Del buen nombre de las ciudades a la ley de los sicarios


Del buen nombre de las ciudades a la ley de los sicarios
-“Mercedes Siles, catedrática de Álgebra en Málaga, en el TOP del liderazgo femenino por su actividad en el ámbito académico y de la investigación”, preside los titulares de entrada de un diario local, que por excepcional, me mejoró el ánimo lector, siempre asaeteado por las escandalosas primeras páginas del veneno nuestro de cada día. Mujer y científica para que cunda el ejemplo.

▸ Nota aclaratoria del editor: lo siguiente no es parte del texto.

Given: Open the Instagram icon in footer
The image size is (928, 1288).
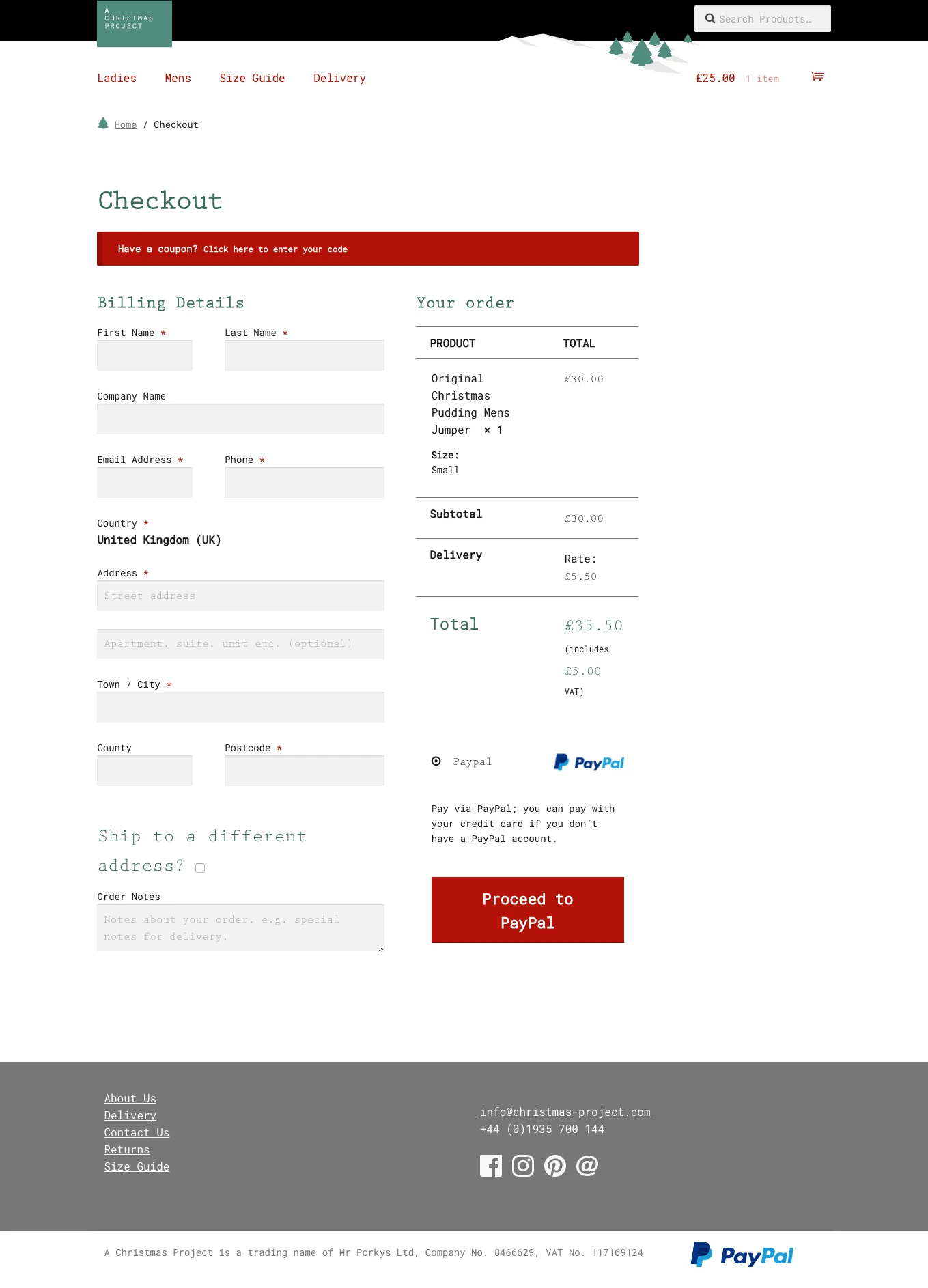Looking at the screenshot, I should [522, 1166].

Tras la noticia me vino al recuerdo Pedro Aparicio, que como alcalde ambicionaba una Ciudad del Paraíso de verdad, que la presidiera su mejores cerebros académicos, intelectuales de prestigios con singular capacidad de innovación, artistas que removieran el universo de la creación, grandes profesionales y emprendedores. A modo de mantra lo repetía en sus intervenciones públicas, para quién pudiera interesar tomara nota. Era tal  el compromiso con sus ideas, que en algo tan popular, y  de efímero  paso, como nuestra Feria del Sur de Europa, que designó a sus pregoneros por su alto valor en el mundo de las letras, para su mejor exaltación, y eligió a los mejores pintores locales para la plasmación de su cartel, después vino Celia Villalobos, y cambio el casting a su nivel. Capricho de las urnas.
Varias de nuestras ciudades hermanas de la Costa del Sol, han superocupado el mundo de la comunicación por las de crímenes cometidos a manos de sicarios en sus términos municipales. Los investigadores se refieren a ajustes de cuentas, cosas habituales en las películas, pero cuando la tienes a la vuelta de la esquina, te sientes tragicamente concernido por tanto desatino, y más si yerran los disparos. Cuentan lo obvio, que en las inmejorables urbanizaciones de estos municipios, son reclamo de guaridas para capos adinerados, asentamiento de clanes del trajín de la droga y otras aficiones delictivas. Más de cien bandas de este corte contabilizadas, nos cuentan los expertos policiales, y un ejercito de delincuentes esparcidos por todos los rincones.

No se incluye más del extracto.